The regulation makes clear that these measures listed under b. to g. may be applied without prior written warnings. In addition, the OJK may impose fines in addition to taking the measures under c. to g. The OJK may also take “other measures” against parties who fail to comply with their disclosure obligations. Such other measures may include a suspension of the issuance of a declaration of effectiveness of a registration statement in the framework of a public offering. Finally, the authority is granted the right –apparently as part of a naming and shaming strategy- to announce the imposition of administrative sanctions and “other measures” to the public. The intention of POJK 26/2017, therefore, seems to be to create a compelling deterrent effect that ensures the timely disclosure of bankruptcy-related information. This regulation is expected to enhance the compliance level for issuers and public companies which experience a bankruptcy related event while still having a going concern business.

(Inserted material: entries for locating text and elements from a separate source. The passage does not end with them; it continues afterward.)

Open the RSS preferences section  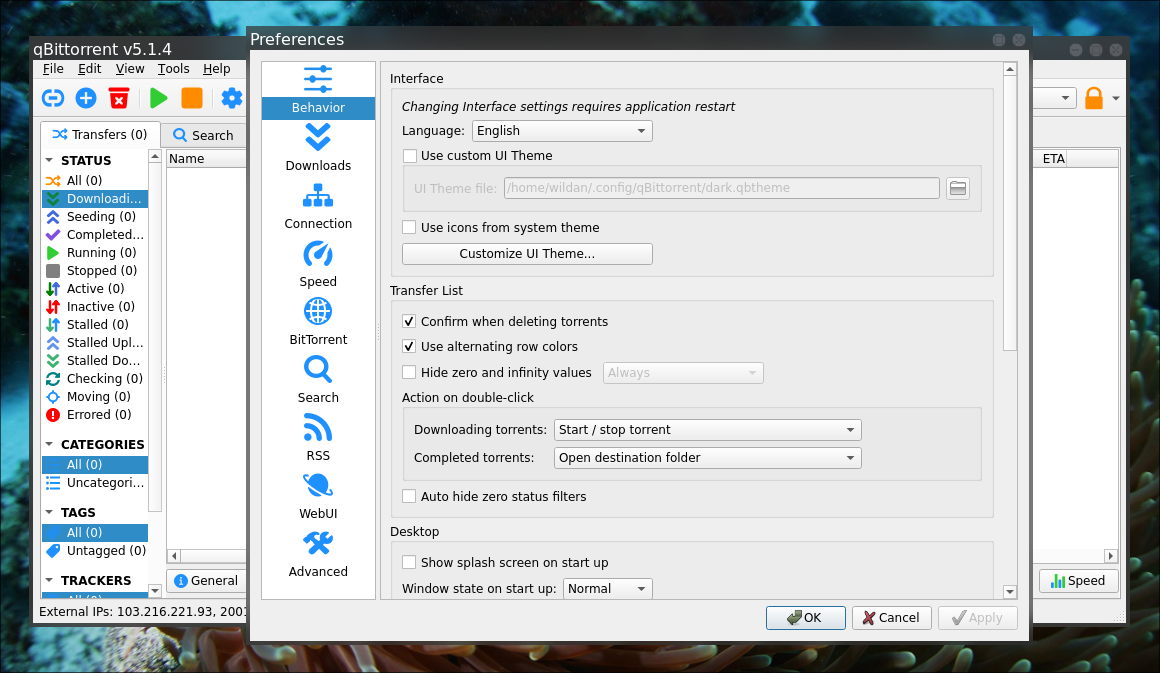tap(318, 437)
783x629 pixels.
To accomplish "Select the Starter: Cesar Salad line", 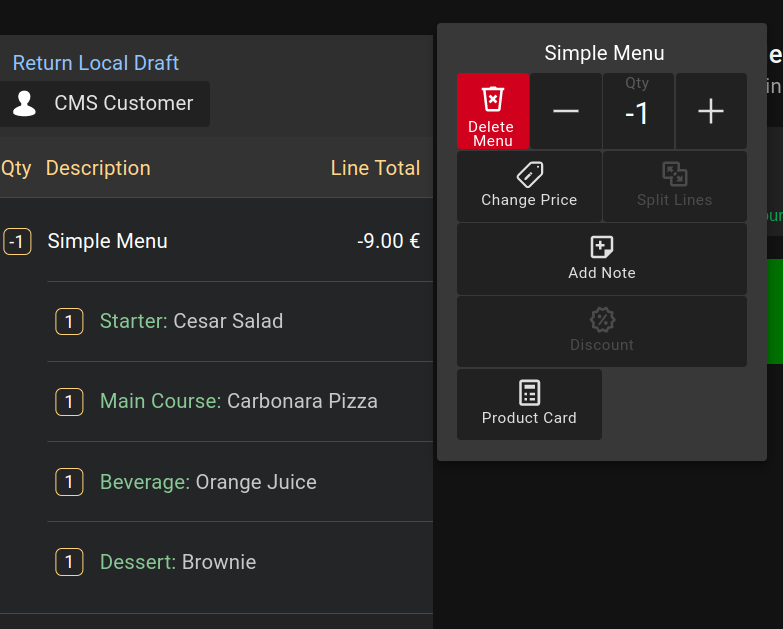I will (x=191, y=321).
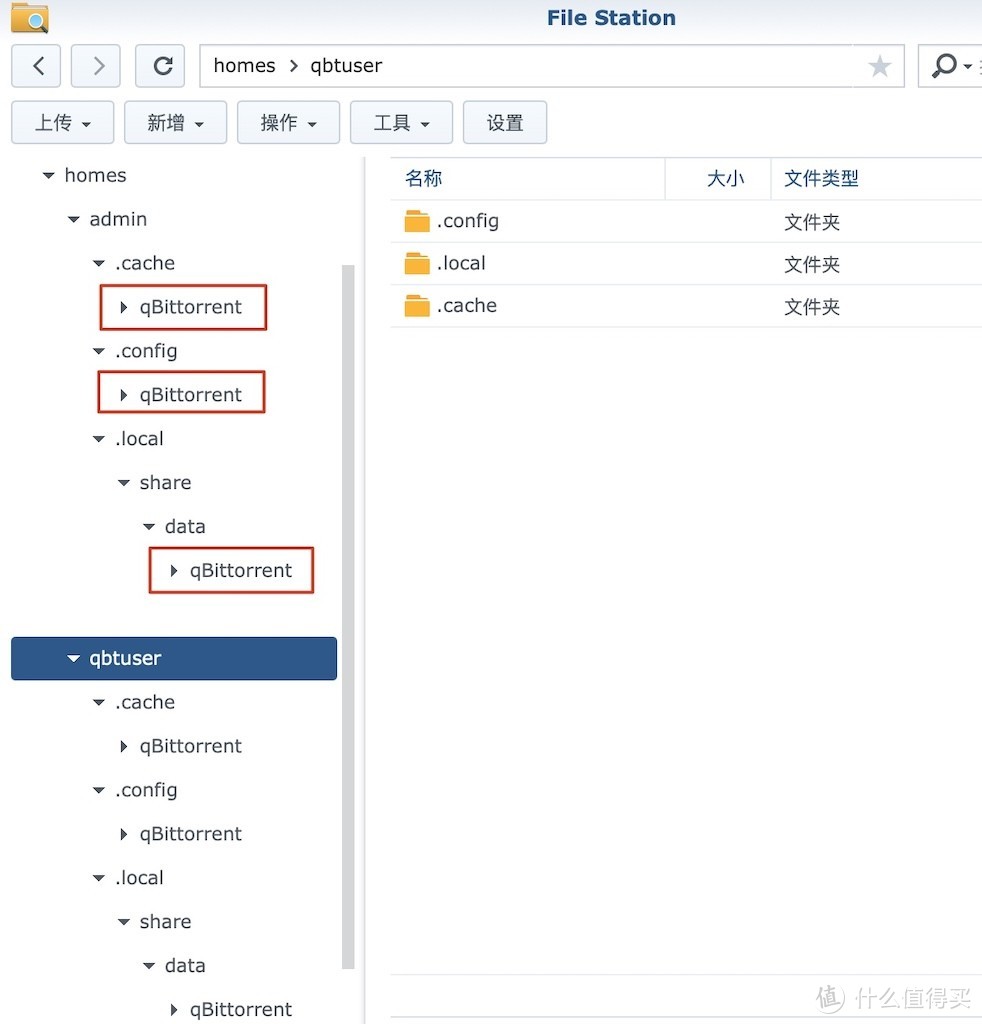The height and width of the screenshot is (1024, 982).
Task: Collapse the .local folder under admin
Action: [x=97, y=438]
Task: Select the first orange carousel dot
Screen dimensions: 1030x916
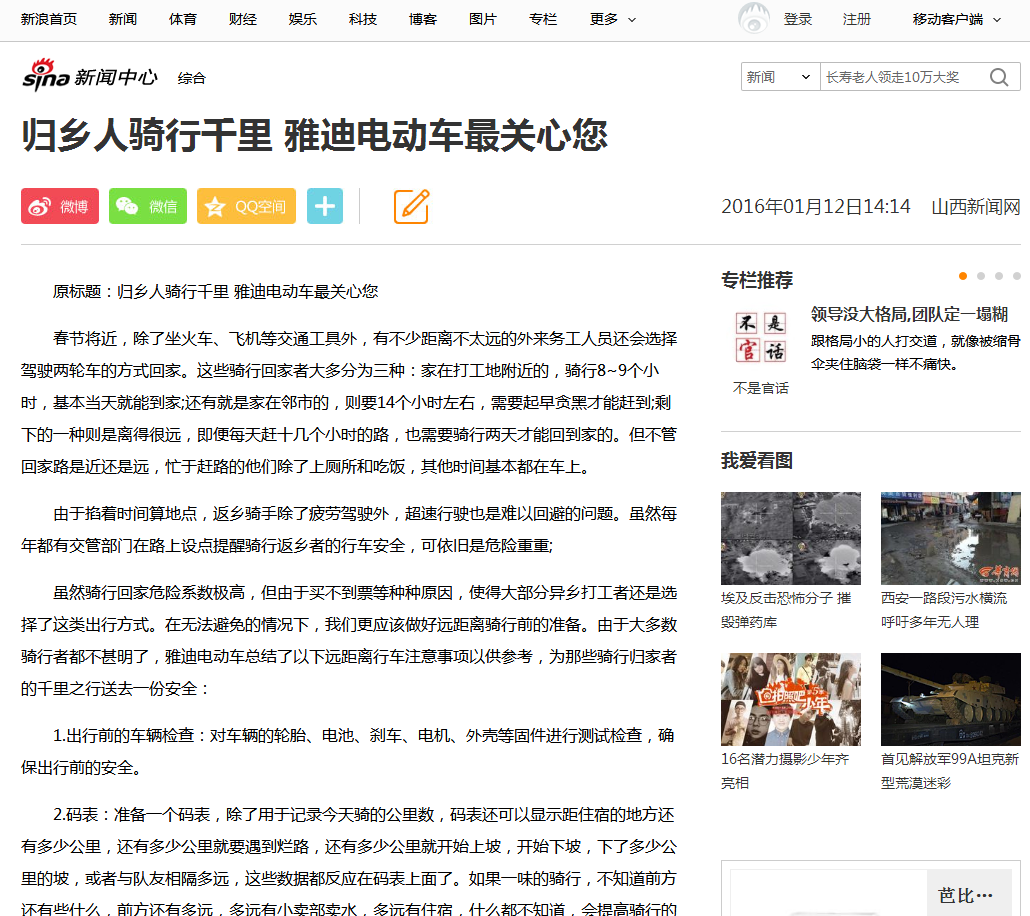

However, it can be doubted whether the sanctions will have any deterrent effect on issuers or public companies that face bankruptcy related events, given that their business activities will cease anyway and it may be hard if not impossible to collect fines from these parties.
POJK 26/2017 was issued on 21 June 2017 and came into effect 22 June 2017 and replaces BAPEPAM-LK under Regulation No. Kep-46/PM/1998.